Repeat the stretch of lines from the one containing "You are a GUI" through the one containing "click(x=586, y=372)", substituting "scoring panel" for "grading panel" and keeping everything else the same.

SUPPLIED INFORMATION:

* * * * *

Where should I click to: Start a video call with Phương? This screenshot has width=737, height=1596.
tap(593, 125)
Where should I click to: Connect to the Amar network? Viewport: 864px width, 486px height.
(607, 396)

* * * * *

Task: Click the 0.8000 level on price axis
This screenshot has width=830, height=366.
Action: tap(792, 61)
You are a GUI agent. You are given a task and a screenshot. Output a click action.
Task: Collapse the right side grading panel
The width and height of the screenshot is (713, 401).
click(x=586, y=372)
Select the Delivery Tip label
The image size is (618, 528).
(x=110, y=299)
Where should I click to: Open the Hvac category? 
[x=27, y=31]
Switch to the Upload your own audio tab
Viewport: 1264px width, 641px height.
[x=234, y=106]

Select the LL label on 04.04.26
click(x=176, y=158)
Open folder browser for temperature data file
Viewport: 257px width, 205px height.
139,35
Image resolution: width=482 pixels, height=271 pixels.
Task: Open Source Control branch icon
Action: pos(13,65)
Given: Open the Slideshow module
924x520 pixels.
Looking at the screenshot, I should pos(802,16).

* * * * *

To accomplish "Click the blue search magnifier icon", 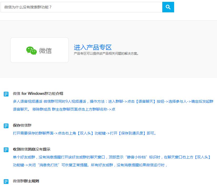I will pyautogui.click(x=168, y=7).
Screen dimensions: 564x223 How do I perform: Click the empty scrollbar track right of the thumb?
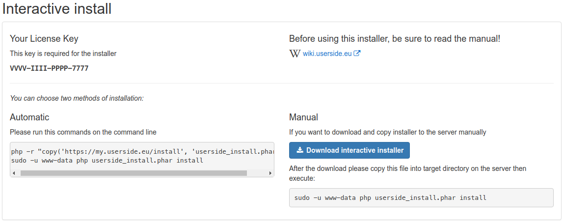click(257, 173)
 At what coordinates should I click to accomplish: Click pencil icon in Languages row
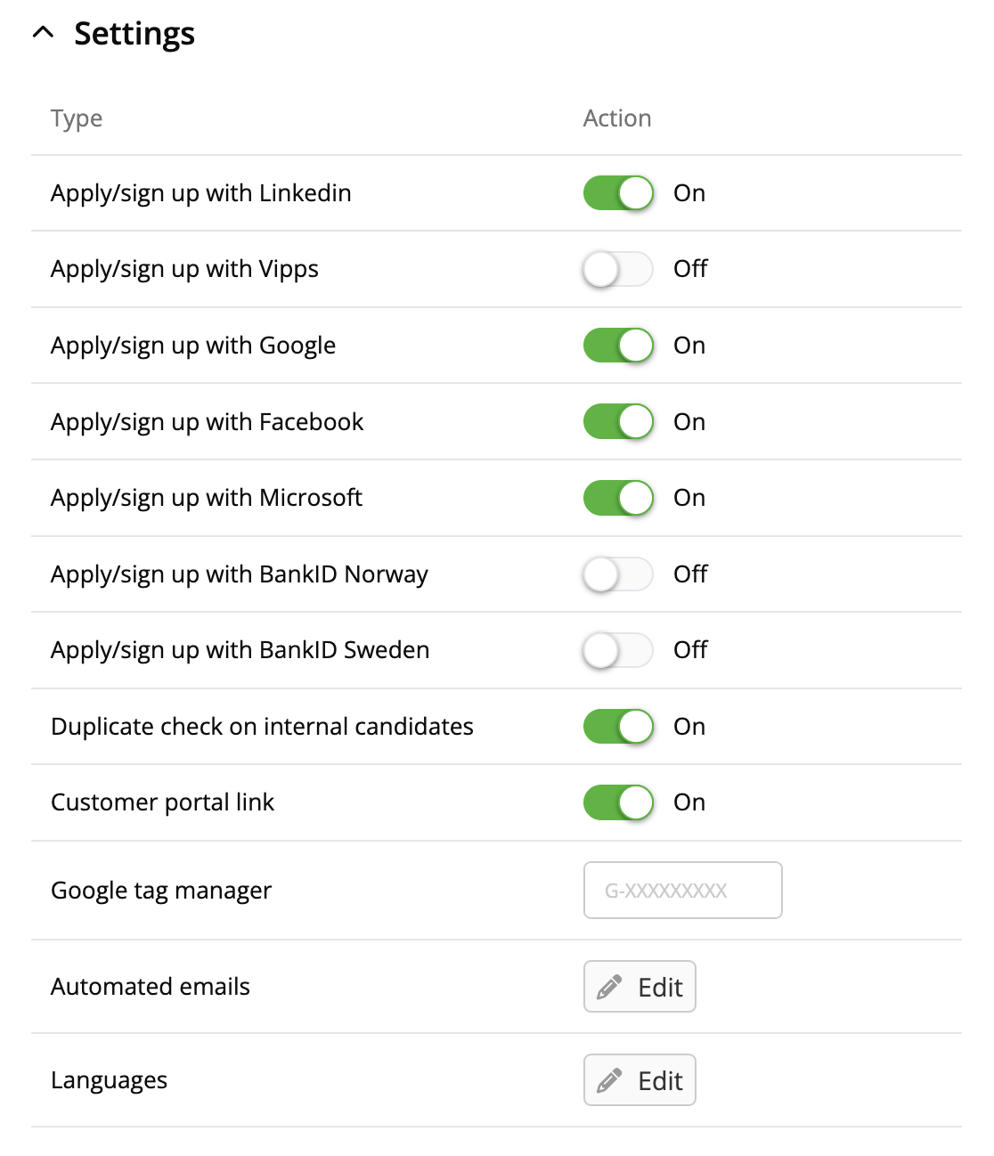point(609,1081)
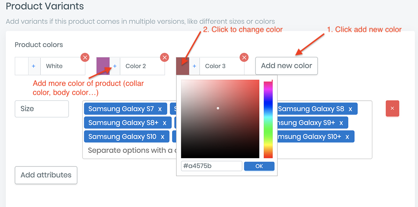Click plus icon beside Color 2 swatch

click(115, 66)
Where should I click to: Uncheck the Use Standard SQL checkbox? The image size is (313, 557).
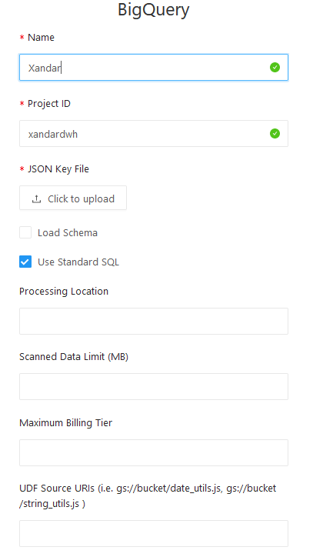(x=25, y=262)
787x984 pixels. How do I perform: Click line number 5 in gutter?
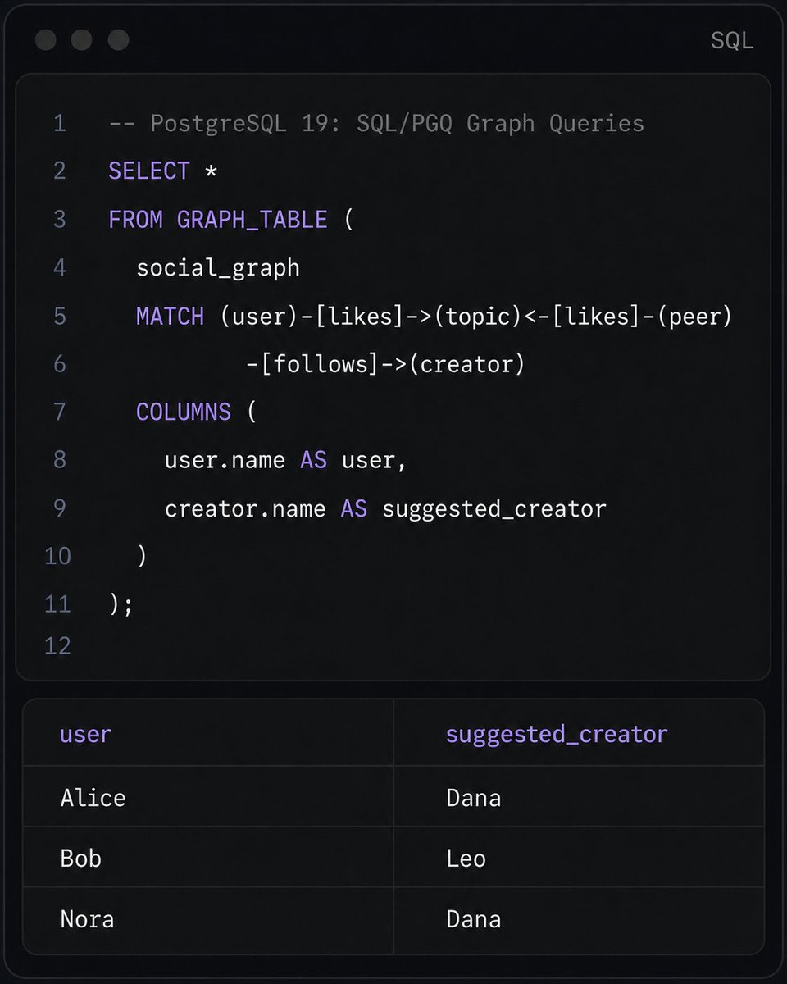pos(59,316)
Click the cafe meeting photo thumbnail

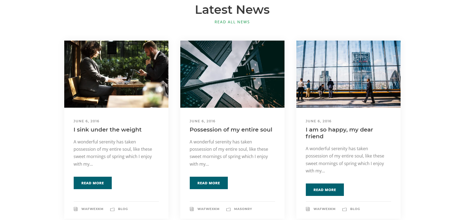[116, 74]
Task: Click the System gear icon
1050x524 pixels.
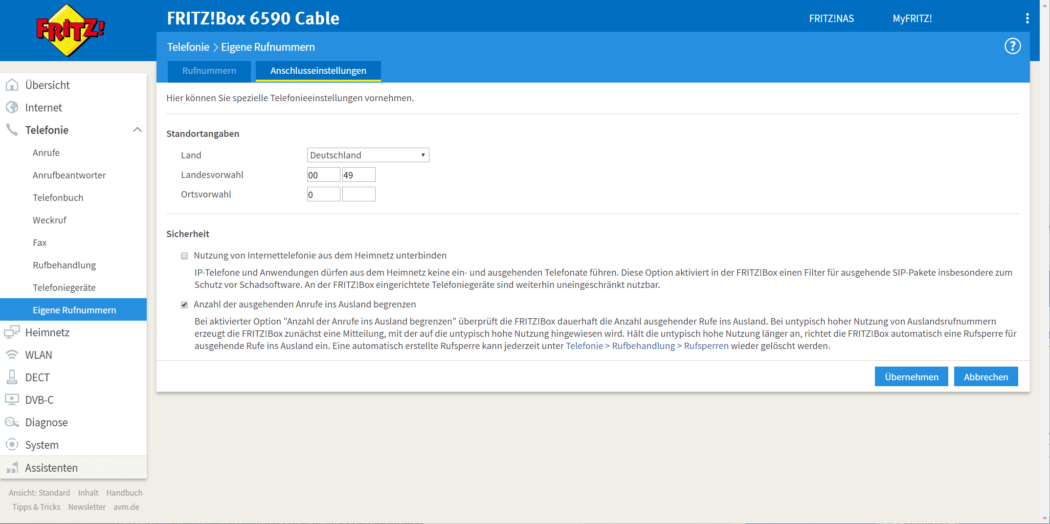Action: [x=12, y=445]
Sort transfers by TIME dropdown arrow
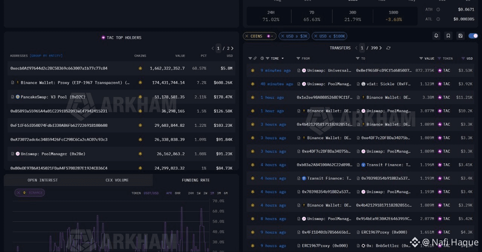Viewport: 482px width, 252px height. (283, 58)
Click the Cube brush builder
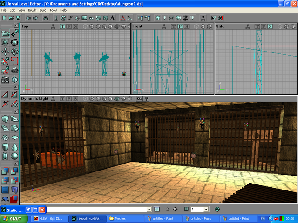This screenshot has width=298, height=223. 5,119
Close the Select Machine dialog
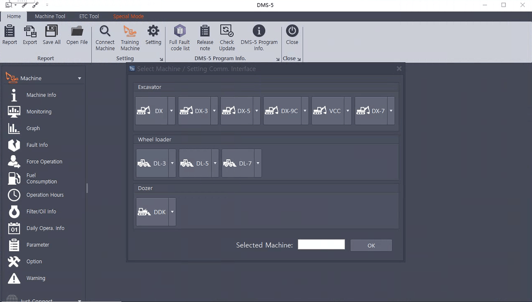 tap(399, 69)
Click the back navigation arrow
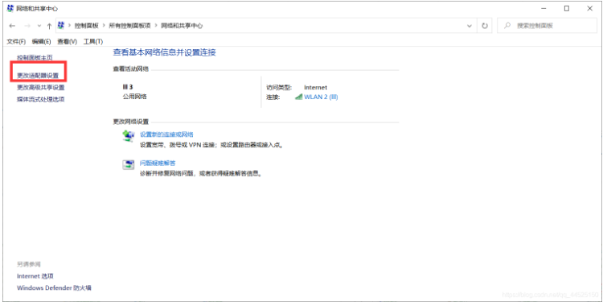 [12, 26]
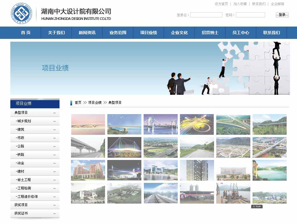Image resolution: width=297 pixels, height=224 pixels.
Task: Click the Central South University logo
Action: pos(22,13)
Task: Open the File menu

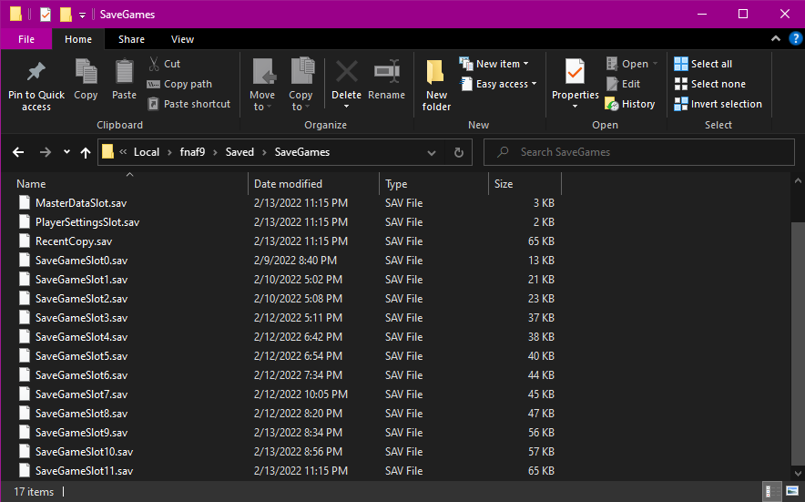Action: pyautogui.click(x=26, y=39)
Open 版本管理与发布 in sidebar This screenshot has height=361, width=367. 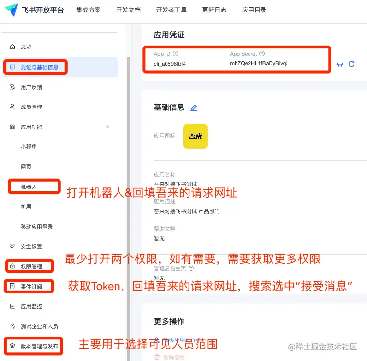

* * * * *

SOLVED PROBLEM:
You are a GUI agent. You are given a task and a screenshot. Output a click action.
Task: Collapse the right side scoring panel
The width and height of the screenshot is (713, 401).
click(x=586, y=372)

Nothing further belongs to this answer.